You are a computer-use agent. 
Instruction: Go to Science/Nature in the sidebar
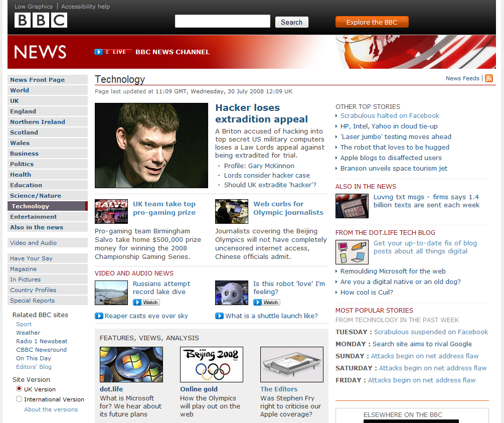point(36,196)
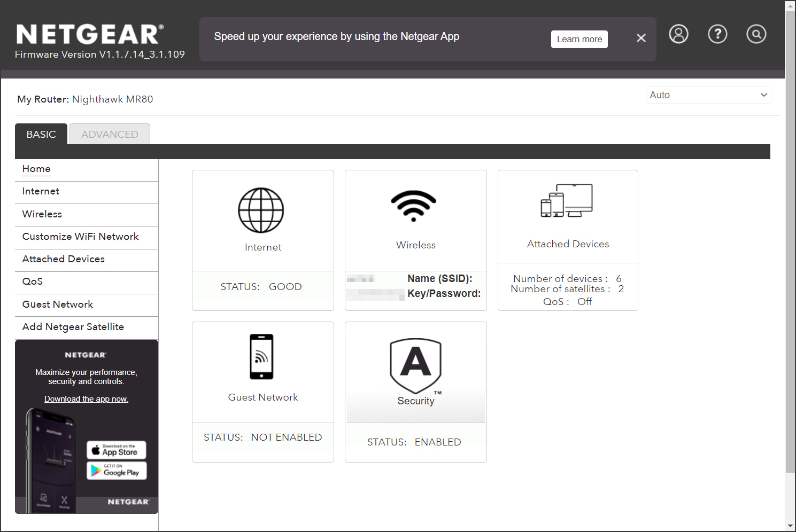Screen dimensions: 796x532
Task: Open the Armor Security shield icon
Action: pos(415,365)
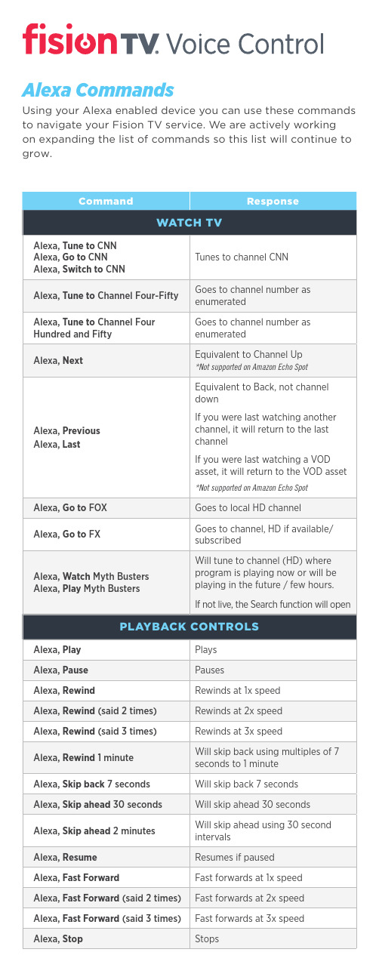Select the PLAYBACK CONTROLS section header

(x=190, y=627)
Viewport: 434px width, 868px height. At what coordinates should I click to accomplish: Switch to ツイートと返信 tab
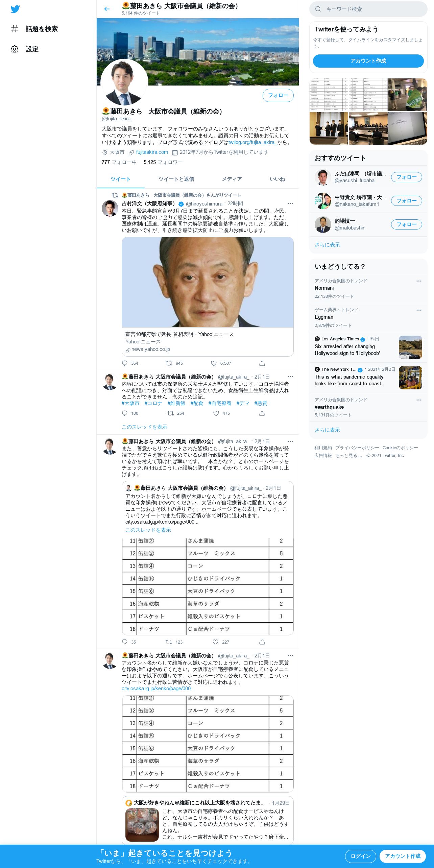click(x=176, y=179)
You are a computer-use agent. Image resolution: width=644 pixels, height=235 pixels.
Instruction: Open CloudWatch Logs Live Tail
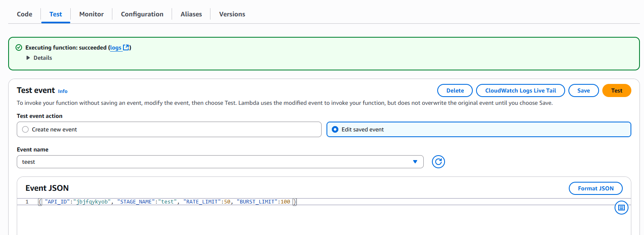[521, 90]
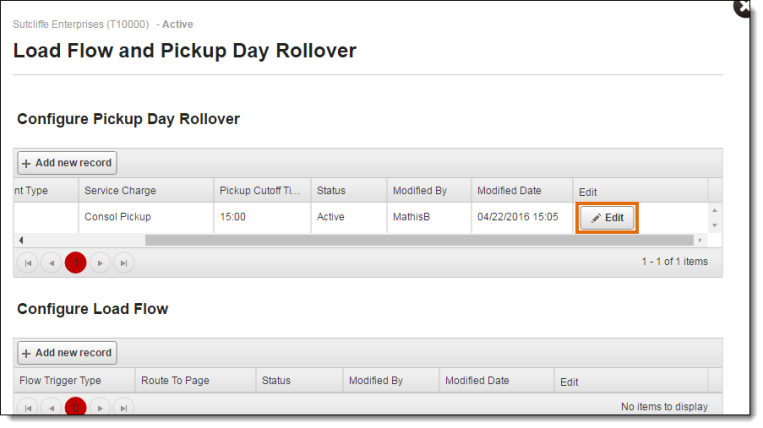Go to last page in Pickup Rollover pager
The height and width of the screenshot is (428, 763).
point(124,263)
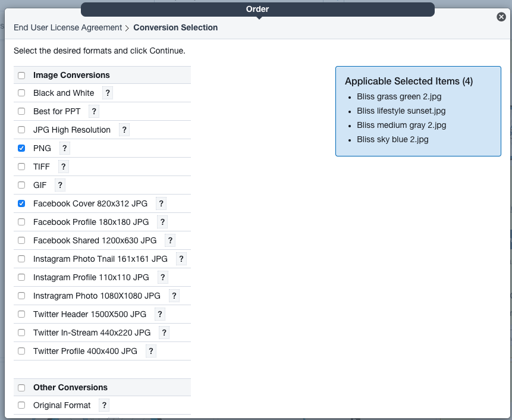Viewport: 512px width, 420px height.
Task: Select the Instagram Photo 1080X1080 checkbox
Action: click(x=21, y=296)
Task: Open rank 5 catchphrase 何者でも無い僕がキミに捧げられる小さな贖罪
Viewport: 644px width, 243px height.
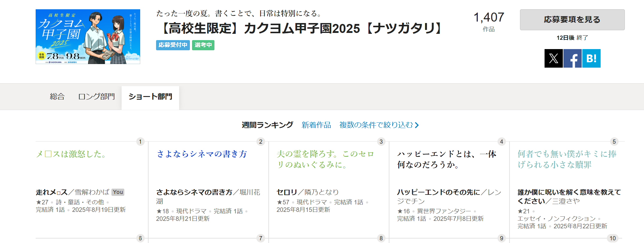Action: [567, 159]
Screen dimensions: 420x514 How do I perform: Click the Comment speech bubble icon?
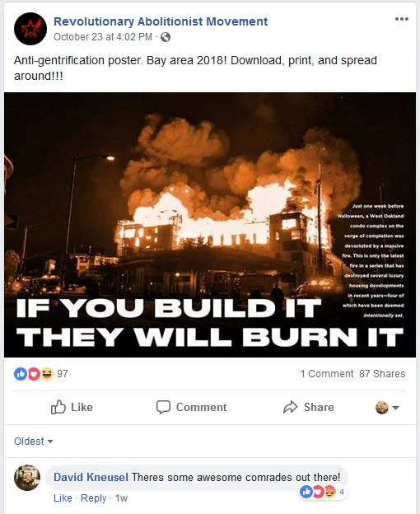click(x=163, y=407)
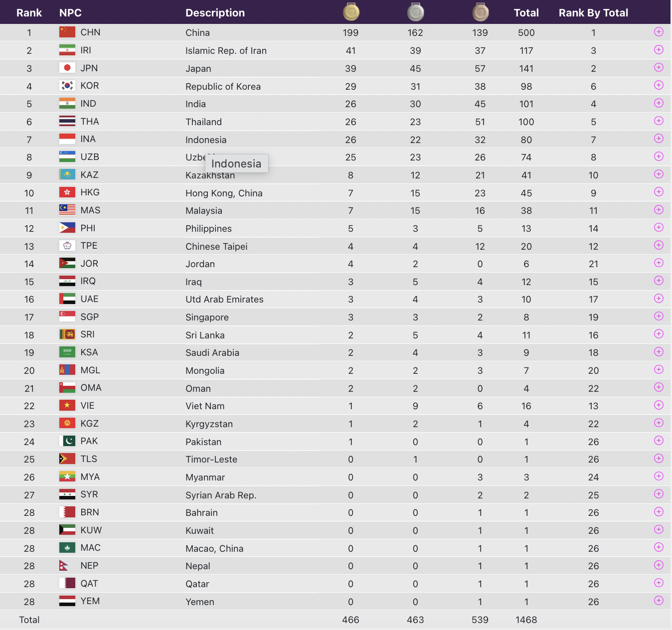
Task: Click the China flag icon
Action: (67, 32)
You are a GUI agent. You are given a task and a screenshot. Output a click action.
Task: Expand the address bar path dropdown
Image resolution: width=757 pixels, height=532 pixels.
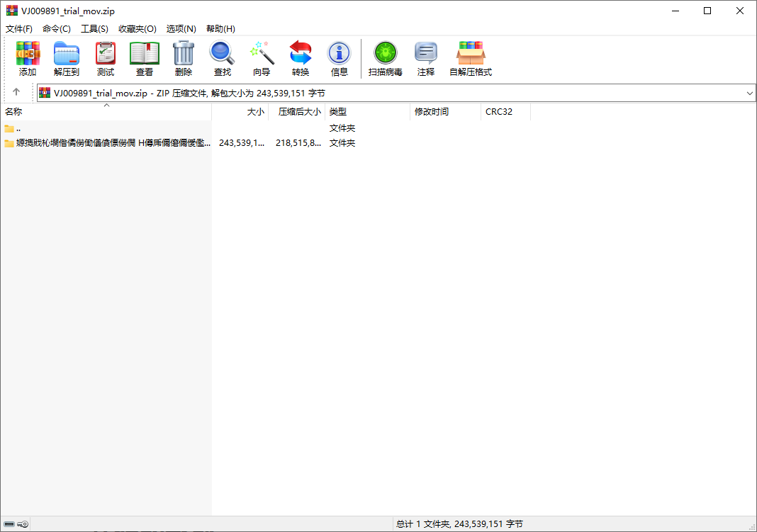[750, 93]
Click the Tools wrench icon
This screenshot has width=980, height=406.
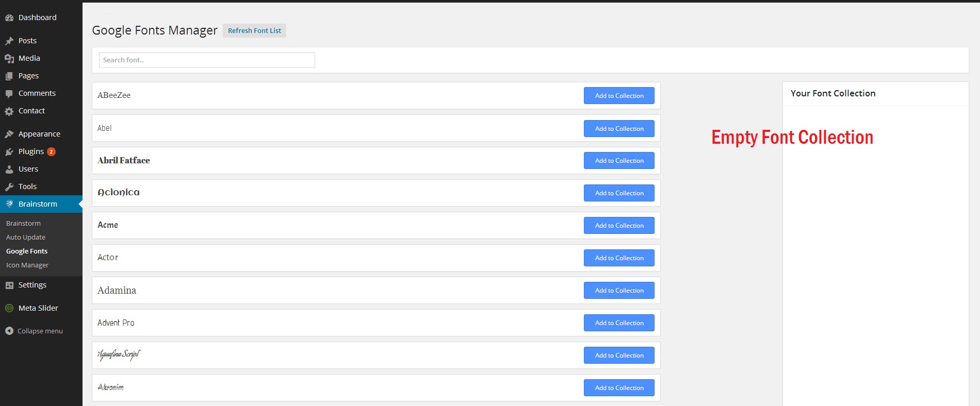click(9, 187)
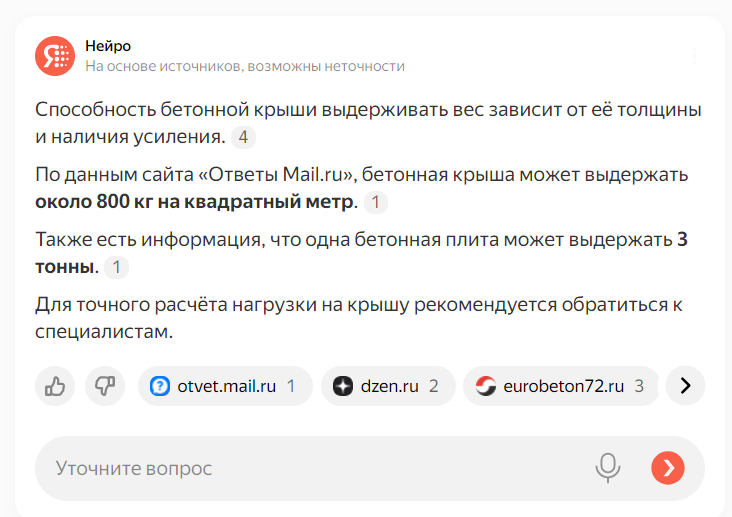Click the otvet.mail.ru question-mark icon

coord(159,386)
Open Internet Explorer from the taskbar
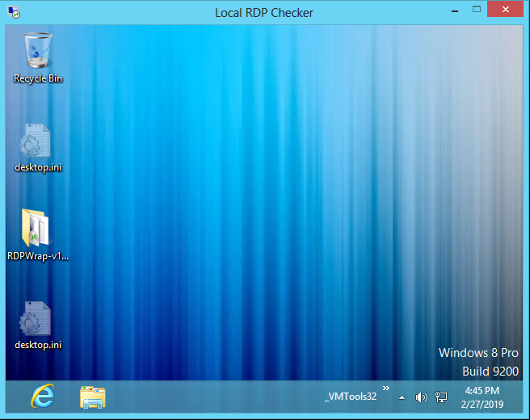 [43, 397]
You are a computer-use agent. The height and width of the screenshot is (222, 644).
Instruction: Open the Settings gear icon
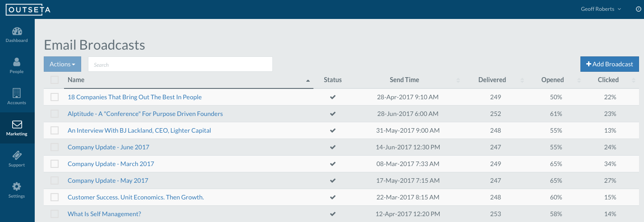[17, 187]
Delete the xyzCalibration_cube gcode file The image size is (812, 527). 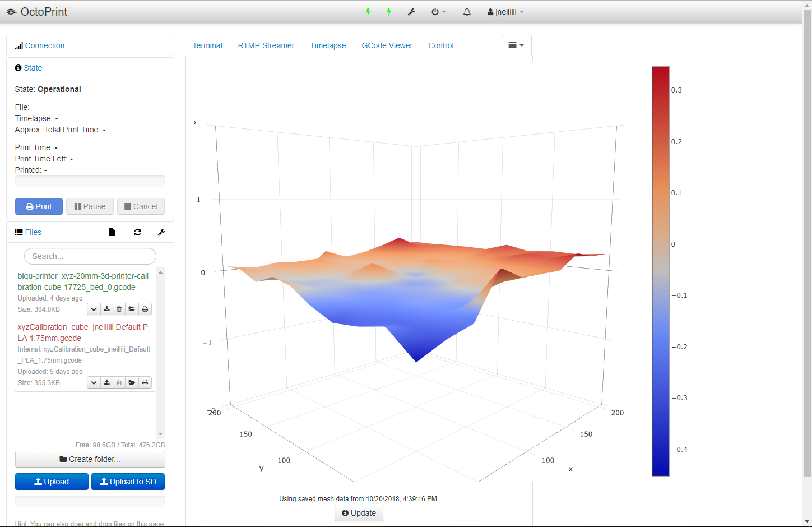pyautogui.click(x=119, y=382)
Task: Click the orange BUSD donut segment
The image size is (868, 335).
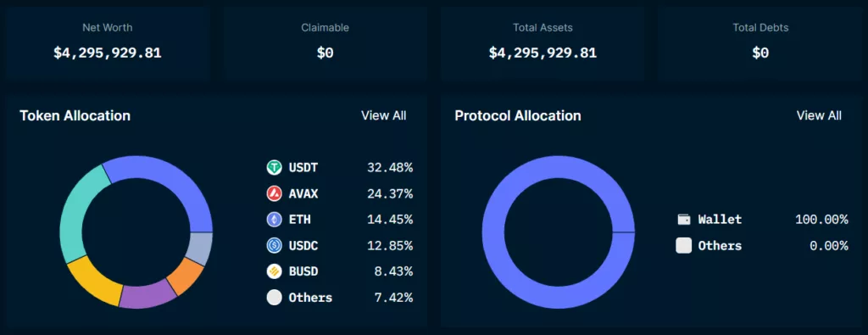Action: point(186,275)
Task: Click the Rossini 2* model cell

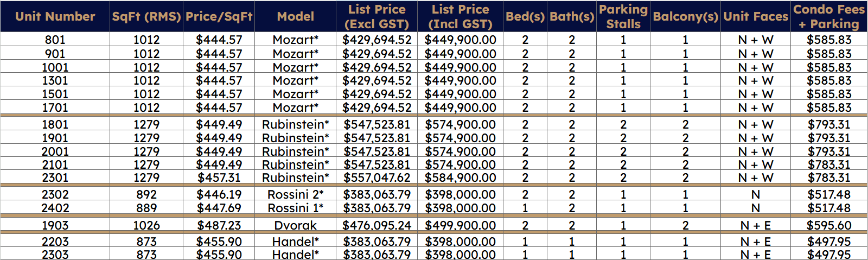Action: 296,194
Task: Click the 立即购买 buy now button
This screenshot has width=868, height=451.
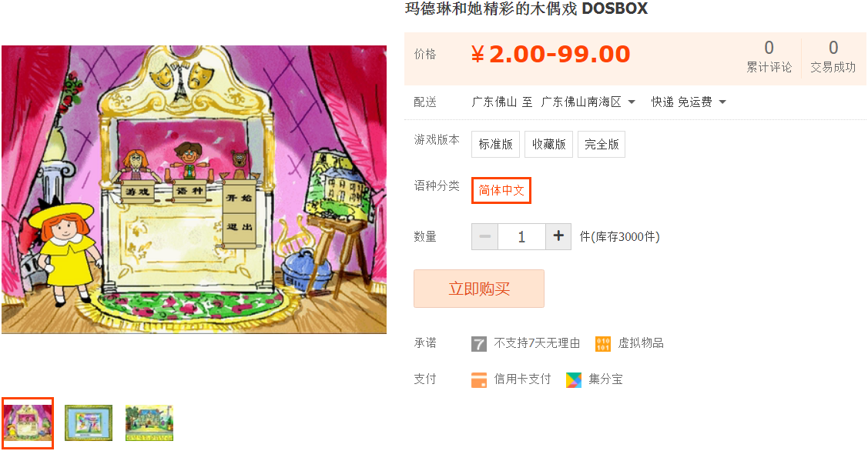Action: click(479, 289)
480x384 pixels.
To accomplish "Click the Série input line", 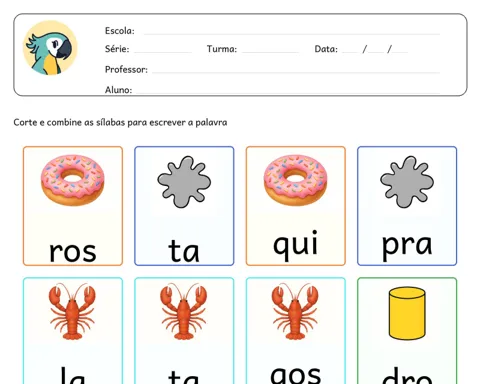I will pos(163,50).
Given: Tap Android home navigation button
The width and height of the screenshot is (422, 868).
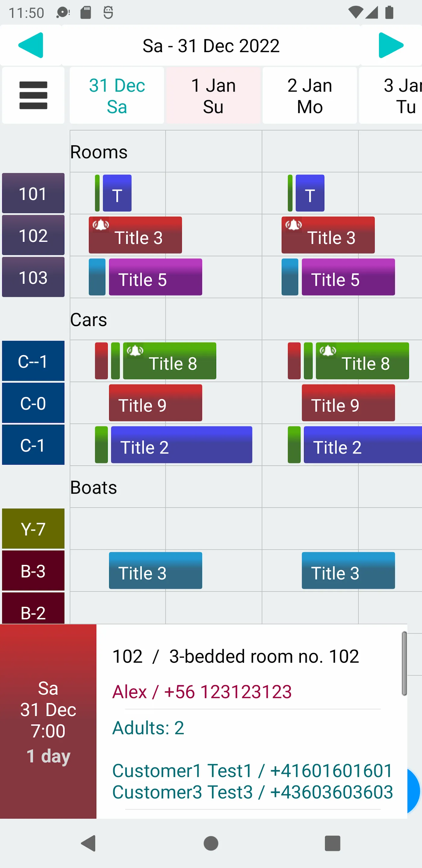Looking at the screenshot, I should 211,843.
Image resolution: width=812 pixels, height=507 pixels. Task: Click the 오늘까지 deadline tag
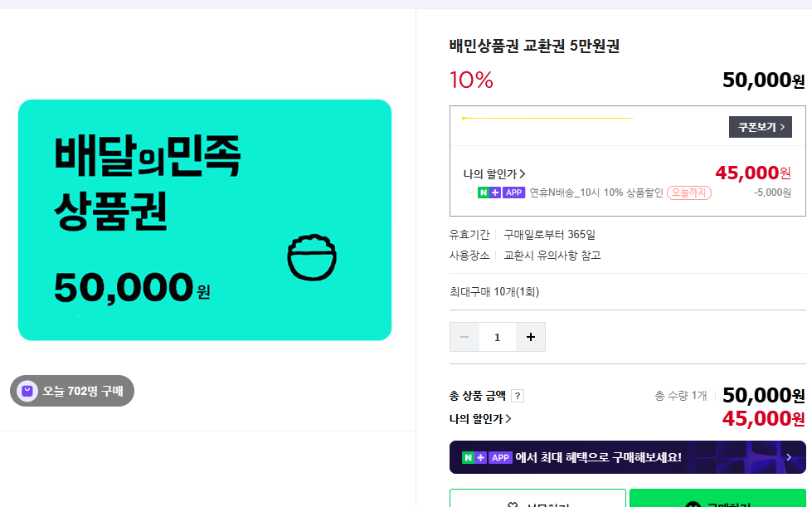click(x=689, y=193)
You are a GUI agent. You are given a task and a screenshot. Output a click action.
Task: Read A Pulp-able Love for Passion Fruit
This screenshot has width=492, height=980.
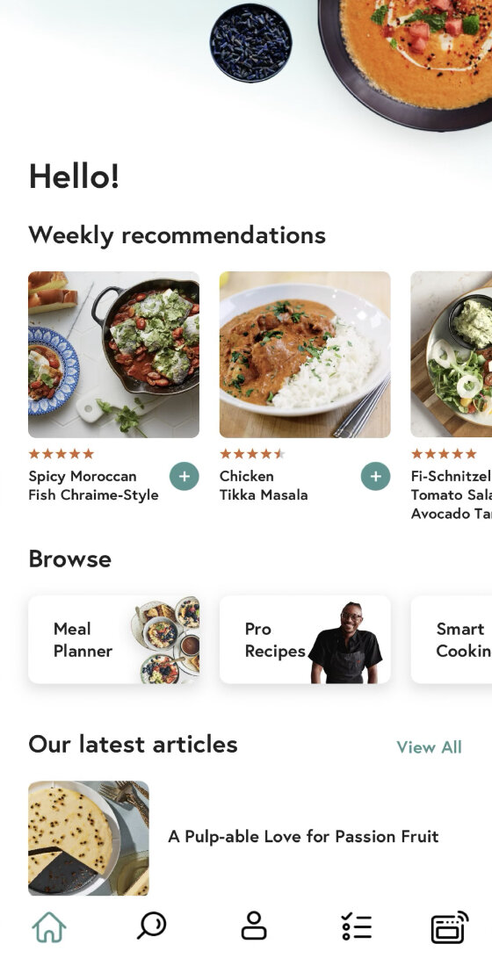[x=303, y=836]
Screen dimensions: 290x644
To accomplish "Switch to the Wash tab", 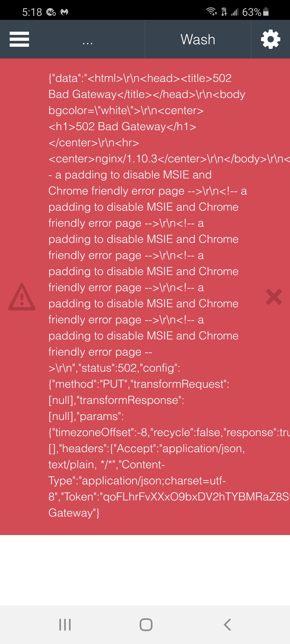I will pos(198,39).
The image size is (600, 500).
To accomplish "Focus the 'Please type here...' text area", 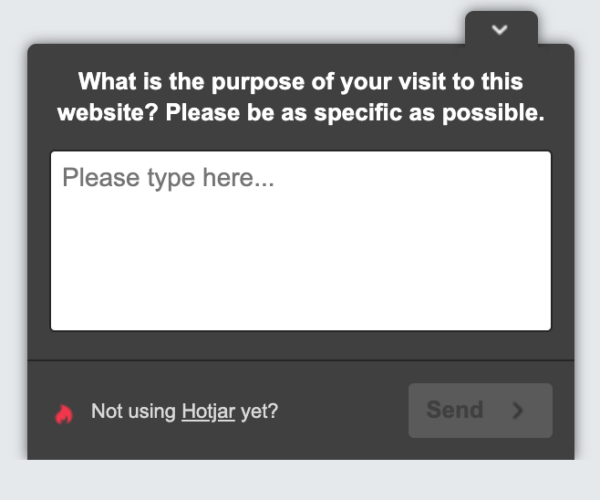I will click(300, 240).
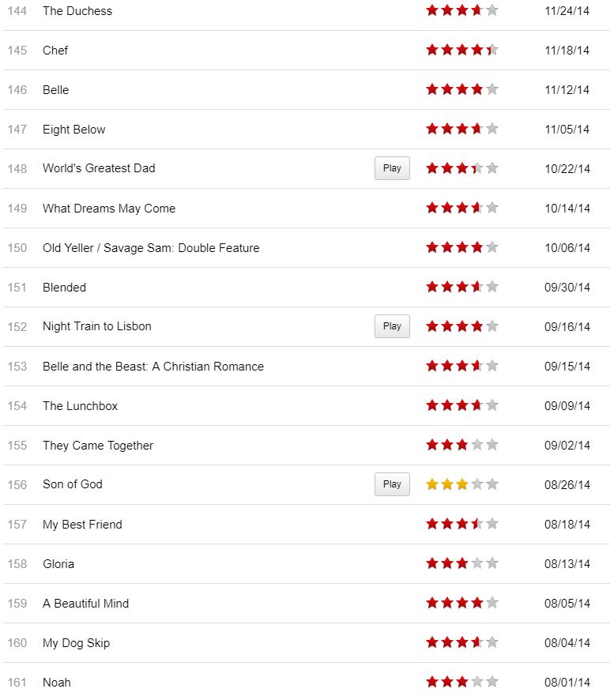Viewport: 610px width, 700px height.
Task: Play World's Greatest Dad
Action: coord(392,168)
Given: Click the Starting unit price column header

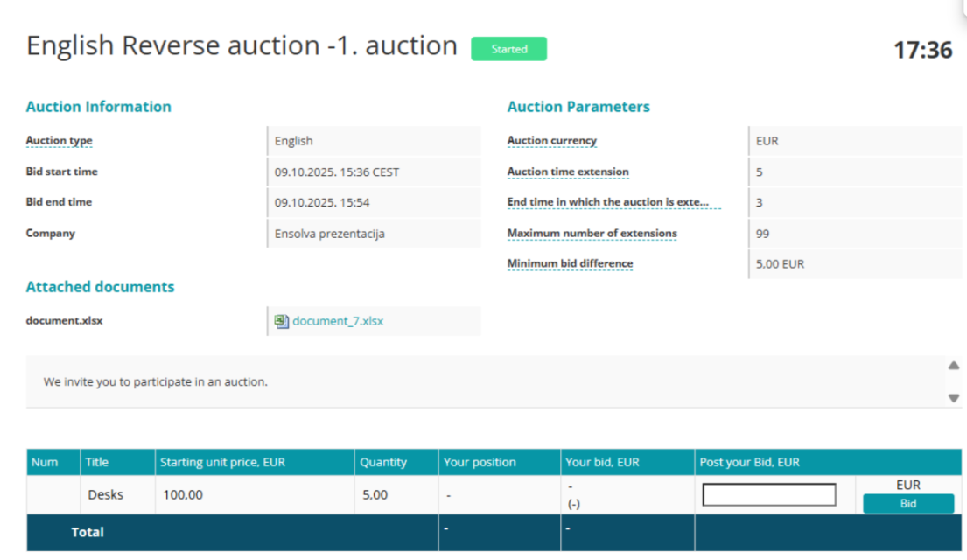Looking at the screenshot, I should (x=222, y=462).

*TASK DETAILS*
Quote verbatim the final run of lines in the material above, from the line that contains "Given: Click the" through the very last line, excluding any pictures.

*PROBLEM SOLUTION*
Given: Click the Starting unit price column header

Looking at the screenshot, I should (x=222, y=462).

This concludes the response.